Entries on where items appear
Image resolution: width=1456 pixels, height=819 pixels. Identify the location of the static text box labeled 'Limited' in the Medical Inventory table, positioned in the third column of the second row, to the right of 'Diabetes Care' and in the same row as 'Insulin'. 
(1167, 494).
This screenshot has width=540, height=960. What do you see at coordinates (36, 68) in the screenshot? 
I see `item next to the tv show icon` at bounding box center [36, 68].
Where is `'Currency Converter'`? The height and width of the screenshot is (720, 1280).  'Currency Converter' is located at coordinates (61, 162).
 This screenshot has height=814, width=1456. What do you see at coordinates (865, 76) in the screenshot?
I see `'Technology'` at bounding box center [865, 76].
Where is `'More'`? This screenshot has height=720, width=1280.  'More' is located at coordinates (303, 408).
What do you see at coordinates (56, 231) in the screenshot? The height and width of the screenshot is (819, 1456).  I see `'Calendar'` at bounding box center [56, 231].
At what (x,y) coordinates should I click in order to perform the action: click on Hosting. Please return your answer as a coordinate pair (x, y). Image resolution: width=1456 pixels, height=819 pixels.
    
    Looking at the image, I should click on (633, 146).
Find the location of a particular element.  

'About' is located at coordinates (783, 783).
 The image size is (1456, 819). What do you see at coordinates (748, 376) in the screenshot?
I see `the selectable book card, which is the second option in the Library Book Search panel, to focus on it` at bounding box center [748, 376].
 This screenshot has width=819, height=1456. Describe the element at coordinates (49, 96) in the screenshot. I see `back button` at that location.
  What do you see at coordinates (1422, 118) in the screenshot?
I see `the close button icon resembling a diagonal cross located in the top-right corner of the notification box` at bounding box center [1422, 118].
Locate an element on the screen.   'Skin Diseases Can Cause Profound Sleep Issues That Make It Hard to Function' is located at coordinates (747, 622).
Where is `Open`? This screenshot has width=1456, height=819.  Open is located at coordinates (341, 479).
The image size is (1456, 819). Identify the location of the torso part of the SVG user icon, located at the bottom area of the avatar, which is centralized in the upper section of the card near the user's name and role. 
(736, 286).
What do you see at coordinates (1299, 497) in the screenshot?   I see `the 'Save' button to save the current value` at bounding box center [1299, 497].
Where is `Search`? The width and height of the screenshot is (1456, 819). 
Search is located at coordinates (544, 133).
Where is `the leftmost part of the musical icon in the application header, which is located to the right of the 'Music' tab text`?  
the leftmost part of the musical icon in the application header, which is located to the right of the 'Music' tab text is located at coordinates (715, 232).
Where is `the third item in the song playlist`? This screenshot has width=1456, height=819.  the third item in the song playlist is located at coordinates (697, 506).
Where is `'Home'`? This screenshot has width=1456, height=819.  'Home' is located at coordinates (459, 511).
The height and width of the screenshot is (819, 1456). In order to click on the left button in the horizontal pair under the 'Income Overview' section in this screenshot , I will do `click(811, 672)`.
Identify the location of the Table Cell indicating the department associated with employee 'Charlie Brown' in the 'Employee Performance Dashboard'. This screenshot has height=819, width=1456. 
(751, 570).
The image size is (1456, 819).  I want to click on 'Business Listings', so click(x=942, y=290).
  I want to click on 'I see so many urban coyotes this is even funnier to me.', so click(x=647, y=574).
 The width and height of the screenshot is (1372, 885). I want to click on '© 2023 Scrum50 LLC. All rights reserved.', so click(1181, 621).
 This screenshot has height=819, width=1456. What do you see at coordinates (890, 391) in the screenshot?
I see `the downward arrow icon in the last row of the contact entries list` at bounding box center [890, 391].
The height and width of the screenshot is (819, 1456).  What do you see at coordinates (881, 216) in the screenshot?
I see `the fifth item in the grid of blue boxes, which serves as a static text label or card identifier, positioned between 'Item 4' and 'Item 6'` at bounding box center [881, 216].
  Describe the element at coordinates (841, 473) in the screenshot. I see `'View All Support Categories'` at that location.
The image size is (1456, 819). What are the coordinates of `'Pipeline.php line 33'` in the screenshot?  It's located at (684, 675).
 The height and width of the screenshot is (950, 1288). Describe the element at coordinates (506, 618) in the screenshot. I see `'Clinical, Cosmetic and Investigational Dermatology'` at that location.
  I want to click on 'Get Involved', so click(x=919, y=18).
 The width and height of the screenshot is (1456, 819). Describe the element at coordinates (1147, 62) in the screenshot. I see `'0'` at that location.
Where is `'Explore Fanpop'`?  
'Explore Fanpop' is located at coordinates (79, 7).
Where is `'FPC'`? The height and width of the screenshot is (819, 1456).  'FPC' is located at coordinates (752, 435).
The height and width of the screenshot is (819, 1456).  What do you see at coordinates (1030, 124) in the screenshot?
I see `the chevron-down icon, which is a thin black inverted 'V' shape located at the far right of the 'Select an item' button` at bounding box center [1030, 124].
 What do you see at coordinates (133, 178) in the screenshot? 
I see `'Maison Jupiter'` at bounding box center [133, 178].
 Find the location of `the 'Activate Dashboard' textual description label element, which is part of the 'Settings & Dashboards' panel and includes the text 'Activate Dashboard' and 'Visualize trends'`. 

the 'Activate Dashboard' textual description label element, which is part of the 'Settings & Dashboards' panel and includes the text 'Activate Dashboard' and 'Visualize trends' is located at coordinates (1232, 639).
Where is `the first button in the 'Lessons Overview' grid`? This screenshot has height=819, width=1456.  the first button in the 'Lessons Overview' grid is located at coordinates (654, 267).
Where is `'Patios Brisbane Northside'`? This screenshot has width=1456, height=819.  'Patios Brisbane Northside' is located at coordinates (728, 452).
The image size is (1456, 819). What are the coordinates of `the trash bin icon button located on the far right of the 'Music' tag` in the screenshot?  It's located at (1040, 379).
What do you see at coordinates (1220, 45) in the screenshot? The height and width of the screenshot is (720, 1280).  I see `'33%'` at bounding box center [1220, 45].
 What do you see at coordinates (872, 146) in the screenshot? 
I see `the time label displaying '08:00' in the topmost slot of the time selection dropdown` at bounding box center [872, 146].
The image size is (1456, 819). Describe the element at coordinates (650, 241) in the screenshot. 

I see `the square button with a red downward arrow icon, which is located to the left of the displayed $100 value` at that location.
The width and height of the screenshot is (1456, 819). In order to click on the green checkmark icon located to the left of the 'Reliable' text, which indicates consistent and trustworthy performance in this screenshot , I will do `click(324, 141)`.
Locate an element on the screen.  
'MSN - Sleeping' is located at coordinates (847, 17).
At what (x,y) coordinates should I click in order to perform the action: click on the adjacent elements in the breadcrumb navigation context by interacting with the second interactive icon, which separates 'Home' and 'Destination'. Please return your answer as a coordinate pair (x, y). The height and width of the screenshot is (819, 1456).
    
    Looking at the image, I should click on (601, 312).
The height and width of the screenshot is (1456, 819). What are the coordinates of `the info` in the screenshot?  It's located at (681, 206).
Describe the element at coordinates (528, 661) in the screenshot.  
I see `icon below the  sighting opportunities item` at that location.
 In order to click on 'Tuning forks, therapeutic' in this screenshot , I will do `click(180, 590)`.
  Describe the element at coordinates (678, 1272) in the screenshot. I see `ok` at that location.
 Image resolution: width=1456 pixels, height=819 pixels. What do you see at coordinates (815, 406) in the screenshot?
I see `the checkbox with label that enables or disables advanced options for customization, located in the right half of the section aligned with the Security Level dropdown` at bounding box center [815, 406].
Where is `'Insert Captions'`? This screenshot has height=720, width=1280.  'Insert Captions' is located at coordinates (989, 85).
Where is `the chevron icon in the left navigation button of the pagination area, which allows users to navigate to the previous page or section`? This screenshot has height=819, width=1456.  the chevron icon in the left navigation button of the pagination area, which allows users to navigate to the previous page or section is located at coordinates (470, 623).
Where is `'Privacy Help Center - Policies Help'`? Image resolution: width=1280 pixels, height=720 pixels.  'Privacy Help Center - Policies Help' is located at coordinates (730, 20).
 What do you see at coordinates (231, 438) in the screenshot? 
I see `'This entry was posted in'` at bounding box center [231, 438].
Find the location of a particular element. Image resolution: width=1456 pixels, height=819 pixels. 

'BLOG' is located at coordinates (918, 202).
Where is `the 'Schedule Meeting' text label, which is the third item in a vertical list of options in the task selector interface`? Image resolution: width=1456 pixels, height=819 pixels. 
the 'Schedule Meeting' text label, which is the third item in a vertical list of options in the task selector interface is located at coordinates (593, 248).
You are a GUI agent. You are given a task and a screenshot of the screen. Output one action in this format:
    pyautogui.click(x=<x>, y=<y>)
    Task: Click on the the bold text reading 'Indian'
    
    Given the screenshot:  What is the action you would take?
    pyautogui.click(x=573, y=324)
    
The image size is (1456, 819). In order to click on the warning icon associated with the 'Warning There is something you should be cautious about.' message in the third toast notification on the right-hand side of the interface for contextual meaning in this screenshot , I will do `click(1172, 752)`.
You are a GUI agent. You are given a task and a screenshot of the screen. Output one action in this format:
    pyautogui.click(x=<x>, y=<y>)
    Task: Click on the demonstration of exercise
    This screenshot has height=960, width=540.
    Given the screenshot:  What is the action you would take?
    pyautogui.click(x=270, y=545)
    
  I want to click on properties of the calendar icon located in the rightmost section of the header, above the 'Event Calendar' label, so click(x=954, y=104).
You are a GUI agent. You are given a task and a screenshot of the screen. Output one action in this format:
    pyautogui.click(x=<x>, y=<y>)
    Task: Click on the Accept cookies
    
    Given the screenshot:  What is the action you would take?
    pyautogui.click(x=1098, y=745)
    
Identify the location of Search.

## PROBLEM TO WORK ON
Rewrite the part of the items above that opens with the line containing "I want to click on 'I" and closes with the line containing "center [133, 178]." as a numbered list, leaving out any blank lines.

## EXERCISE SOLUTION
1.   I want to click on 'I see so many urban coyotes this is even funnier to me.', so click(x=647, y=574).
2.  The width and height of the screenshot is (1372, 885). I want to click on '© 2023 Scrum50 LLC. All rights reserved.', so click(1181, 621).
3.  This screenshot has height=819, width=1456. What do you see at coordinates (890, 391) in the screenshot?
4. I see `the downward arrow icon in the last row of the contact entries list` at bounding box center [890, 391].
5. The height and width of the screenshot is (819, 1456).  What do you see at coordinates (881, 216) in the screenshot?
6. I see `the fifth item in the grid of blue boxes, which serves as a static text label or card identifier, positioned between 'Item 4' and 'Item 6'` at bounding box center [881, 216].
7.   Describe the element at coordinates (841, 473) in the screenshot. I see `'View All Support Categories'` at that location.
8. The image size is (1456, 819). What are the coordinates of `'Pipeline.php line 33'` in the screenshot?  It's located at (684, 675).
9.  The height and width of the screenshot is (950, 1288). Describe the element at coordinates (506, 618) in the screenshot. I see `'Clinical, Cosmetic and Investigational Dermatology'` at that location.
10.   I want to click on 'Get Involved', so click(x=919, y=18).
11.  The width and height of the screenshot is (1456, 819). Describe the element at coordinates (1147, 62) in the screenshot. I see `'0'` at that location.
12. Where is `'Explore Fanpop'`?  
13. 'Explore Fanpop' is located at coordinates (79, 7).
14. Where is `'FPC'`? The height and width of the screenshot is (819, 1456).  'FPC' is located at coordinates (752, 435).
15. The height and width of the screenshot is (819, 1456).  What do you see at coordinates (1030, 124) in the screenshot?
16. I see `the chevron-down icon, which is a thin black inverted 'V' shape located at the far right of the 'Select an item' button` at bounding box center [1030, 124].
17.  What do you see at coordinates (133, 178) in the screenshot? 
18. I see `'Maison Jupiter'` at bounding box center [133, 178].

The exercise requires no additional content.